■ Written problem a ■
Give the records, everything from the start of the records down to the line containing "Action: (370, 281)", inclusive, as a two-column CSV with the columns request and answer. Use one row per request, put each field in quotes, and replace line breaks with spaces.

── Document segment

2024-2025: Campaign Threshold
Incident frequency crossed from sporadic to systematic:
- • October 2023: Balticconnector gas pipeline and two data cables damaged. Chinese vessel Newnew Polar Bear identified; anchor found at Russian port.
- • November 2024: BCS East-West Interlink and C-Lion1 cables severed. Chinese vessel Yi Peng 3 dragged anchor 160km. Swedish investigation concluded: inconclusive on intent.
- • December 2024: EstLink 2 power cable and four data cables damaged. Russian shadow fleet vessel Eagle S seized by Finland; captain charged.
- • January 2025: Sweden-Latvia cable damaged. Vessel Vezhen seized; Swedish investigation concluded accidental.
- • December 2025-January 2026: Five cables damaged in 72-hour period. MV Fitburg seized with sanctioned Russian steel; crew detained.
Pattern analysis: Vessels involved share characteristics—flags of convenience, opaque ownership, routes from Russian ports, anchor deployment in cable proximity. Whether coordinated sabotage or cultivated negligence, the effect is identical: persistent disruption with plausible deniability.
Response Measures
NATO launched Baltic Sentry (January 2025) deploying frigates, patrol aircraft, and naval drones. The Joint Expeditionary Force activated Nordic Warden AI-based vessel tracking. Finland pioneered aggressive boarding and seizure. However: no prosecution has yet proven intent. Jurisdictional gaps under UNCLOS Article 97 (flag state jurisdiction on high seas) remain unaddressed. The governance gap enables the threat environment.
#3: Red Sea Dual Corridor
Domain: Maritime/Digital
The Red Sea corridor demonstrates how maritime and digital infrastructure vulnerabilities couple. Seventeen submarine cables transit the Bab el-Mandeb strait alongside 12% of global shipping. The Houthi campaign against commercial vessels (November 2023-present) created a threat environment affecting both domains simultaneously.
Cable damage in February 2024 (AAE-1, Seacom, EIG) was attributed to the drifting anchor of the Rubymar, a vessel struck by Houthi missiles. Whether deliberate or collateral, the effect demonstrated dual-domain cascade: shipping reroutes around the Cape while cable repairs face security delays. Average repair time in Red Sea corridors now exceeds Atlantic equivalents by 2.3x due to permitting delays and security requirements for repair vessels.

────

■ Written problem b ■
In the passage on Baltic and Red Sea infrastructure threats, rewrite the paragraph beginning "NATO launched Baltic Sentry" as a concise bulleted list that keeps its main facts.

── Exercise material

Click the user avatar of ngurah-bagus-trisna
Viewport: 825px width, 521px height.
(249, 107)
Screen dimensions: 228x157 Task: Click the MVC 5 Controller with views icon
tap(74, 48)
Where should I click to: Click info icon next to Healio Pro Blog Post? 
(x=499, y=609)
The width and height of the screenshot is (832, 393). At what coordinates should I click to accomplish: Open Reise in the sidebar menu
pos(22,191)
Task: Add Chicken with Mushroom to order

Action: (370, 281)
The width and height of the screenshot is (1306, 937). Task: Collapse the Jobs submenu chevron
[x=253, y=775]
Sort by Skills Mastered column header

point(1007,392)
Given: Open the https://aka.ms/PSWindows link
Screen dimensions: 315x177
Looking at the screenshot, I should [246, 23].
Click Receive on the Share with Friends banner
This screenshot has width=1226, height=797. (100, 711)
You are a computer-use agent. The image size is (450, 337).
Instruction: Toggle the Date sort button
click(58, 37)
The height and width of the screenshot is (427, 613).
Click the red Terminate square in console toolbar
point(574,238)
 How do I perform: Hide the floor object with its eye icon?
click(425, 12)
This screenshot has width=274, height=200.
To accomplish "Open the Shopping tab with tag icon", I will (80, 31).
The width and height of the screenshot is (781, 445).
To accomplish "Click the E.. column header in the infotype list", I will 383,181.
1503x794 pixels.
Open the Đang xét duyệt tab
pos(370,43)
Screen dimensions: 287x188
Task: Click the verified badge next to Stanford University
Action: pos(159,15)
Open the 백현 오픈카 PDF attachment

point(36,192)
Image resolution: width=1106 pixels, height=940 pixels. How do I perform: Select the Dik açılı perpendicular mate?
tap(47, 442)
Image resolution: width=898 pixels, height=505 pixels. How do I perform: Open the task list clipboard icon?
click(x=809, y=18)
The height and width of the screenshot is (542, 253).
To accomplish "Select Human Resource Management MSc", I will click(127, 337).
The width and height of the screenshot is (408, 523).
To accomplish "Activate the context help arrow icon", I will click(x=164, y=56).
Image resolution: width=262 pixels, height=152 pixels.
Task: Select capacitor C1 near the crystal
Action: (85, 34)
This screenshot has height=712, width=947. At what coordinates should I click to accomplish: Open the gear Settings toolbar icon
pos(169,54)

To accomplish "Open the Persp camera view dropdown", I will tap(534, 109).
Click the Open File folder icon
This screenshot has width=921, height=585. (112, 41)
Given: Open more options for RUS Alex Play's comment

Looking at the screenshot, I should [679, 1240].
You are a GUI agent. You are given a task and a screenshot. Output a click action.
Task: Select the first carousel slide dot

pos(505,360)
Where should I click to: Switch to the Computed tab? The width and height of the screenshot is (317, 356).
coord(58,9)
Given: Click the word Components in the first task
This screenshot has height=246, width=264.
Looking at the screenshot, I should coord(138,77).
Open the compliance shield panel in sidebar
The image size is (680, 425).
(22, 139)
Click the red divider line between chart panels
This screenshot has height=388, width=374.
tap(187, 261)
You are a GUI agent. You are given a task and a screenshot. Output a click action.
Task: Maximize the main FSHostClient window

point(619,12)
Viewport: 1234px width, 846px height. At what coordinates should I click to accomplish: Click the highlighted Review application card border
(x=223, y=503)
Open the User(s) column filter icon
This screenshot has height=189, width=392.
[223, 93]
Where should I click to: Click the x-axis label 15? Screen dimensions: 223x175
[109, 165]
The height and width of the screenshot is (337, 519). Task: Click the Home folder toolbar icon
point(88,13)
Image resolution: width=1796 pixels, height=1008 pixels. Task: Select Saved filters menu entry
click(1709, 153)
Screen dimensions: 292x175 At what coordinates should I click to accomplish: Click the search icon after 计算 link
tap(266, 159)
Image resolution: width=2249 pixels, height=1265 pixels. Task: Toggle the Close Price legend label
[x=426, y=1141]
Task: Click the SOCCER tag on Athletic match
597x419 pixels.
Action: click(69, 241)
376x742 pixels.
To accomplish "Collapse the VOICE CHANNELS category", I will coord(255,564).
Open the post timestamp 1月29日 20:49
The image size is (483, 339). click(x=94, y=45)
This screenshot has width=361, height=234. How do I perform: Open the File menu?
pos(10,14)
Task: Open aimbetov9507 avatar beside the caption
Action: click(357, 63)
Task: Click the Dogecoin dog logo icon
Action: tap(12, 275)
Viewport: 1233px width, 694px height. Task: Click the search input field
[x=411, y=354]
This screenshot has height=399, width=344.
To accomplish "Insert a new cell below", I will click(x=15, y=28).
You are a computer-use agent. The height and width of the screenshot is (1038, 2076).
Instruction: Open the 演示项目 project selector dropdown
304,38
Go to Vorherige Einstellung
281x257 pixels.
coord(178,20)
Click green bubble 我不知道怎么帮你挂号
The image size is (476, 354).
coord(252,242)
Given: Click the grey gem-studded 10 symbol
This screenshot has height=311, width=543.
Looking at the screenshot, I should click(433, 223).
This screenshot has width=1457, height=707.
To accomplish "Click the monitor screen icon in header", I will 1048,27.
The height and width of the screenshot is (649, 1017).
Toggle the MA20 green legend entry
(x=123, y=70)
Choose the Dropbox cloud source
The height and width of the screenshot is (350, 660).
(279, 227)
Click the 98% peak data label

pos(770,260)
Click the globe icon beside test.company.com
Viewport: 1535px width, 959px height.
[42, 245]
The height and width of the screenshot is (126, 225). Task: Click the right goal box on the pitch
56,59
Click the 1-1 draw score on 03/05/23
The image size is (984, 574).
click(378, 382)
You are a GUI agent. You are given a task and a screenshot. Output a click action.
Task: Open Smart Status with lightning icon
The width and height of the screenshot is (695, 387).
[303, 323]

────

■ Expected answer a ■
request,answer
"Click the user avatar of ngurah-bagus-trisna Viewport: 825px width, 521px height.","(249, 107)"
"Screen dimensions: 228x157 Task: Click the MVC 5 Controller with views icon","tap(74, 48)"
"Where should I click to: Click info icon next to Healio Pro Blog Post?","(x=499, y=609)"
"The width and height of the screenshot is (832, 393). At what coordinates should I click to accomplish: Open Reise in the sidebar menu","pos(22,191)"
"Task: Add Chicken with Mushroom to order","Action: (370, 281)"

■ Expected answer b ■
- NATO launched Baltic Sentry in January 2025, deploying frigates, patrol aircraft, and naval drones.
- The Joint Expeditionary Force activated Nordic Warden AI-based vessel tracking.
- Finland pioneered aggressive boarding and seizure.
- No prosecution has yet proven intent.
- Jurisdictional gaps under UNCLOS Article 97 (flag state jurisdiction on the high seas) remain unaddressed.
- This governance gap enables the threat environment.